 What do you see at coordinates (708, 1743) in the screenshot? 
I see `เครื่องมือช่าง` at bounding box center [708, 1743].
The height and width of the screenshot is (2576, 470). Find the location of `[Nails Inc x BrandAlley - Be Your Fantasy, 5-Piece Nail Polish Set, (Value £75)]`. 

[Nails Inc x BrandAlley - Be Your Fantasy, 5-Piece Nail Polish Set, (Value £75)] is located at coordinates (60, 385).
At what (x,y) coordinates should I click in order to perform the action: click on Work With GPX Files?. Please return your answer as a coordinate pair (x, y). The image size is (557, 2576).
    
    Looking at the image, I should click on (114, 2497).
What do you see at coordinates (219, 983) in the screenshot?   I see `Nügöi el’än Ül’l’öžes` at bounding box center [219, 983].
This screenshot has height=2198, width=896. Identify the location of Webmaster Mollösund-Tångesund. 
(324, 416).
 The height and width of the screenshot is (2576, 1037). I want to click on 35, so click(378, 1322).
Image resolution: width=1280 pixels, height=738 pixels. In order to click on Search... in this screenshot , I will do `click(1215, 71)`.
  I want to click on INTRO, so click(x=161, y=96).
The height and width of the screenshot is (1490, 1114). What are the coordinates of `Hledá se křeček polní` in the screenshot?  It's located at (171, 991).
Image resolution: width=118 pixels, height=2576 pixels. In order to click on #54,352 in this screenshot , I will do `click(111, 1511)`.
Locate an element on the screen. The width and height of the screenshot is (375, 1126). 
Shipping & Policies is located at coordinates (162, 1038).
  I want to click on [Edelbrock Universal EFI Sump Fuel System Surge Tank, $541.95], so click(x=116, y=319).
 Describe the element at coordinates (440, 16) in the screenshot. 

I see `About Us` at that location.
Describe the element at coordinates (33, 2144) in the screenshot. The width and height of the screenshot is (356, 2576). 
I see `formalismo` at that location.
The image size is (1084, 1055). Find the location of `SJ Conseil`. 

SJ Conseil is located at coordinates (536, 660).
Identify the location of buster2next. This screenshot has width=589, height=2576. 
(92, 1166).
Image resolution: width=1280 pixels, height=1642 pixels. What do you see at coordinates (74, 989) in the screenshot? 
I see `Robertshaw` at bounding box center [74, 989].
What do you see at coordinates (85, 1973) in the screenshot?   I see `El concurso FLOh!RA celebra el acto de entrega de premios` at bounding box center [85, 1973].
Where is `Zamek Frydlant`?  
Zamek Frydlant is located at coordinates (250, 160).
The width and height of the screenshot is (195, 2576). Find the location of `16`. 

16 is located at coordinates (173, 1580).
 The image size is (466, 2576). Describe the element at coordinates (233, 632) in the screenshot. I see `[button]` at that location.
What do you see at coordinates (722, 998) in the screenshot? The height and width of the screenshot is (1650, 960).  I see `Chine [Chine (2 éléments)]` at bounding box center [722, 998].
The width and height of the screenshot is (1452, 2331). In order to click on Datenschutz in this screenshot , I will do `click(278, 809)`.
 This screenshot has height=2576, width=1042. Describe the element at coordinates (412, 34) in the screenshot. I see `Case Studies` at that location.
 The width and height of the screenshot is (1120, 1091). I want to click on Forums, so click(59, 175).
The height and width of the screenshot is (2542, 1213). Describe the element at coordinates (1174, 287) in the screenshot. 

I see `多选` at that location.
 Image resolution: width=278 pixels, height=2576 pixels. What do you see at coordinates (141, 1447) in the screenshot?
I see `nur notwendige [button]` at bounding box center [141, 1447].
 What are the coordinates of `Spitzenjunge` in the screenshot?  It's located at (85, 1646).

□ □ □ □ □

*What is asked*: Copy out the lines above exactly as they appear, beginning with the line that contains "The width and height of the screenshot is (1452, 2331)." and ending with the line that contains "The width and height of the screenshot is (1120, 1091).", both included.

*Response*:
The width and height of the screenshot is (1452, 2331). In order to click on Datenschutz in this screenshot , I will do `click(278, 809)`.
 This screenshot has height=2576, width=1042. Describe the element at coordinates (412, 34) in the screenshot. I see `Case Studies` at that location.
 The width and height of the screenshot is (1120, 1091). I want to click on Forums, so click(59, 175).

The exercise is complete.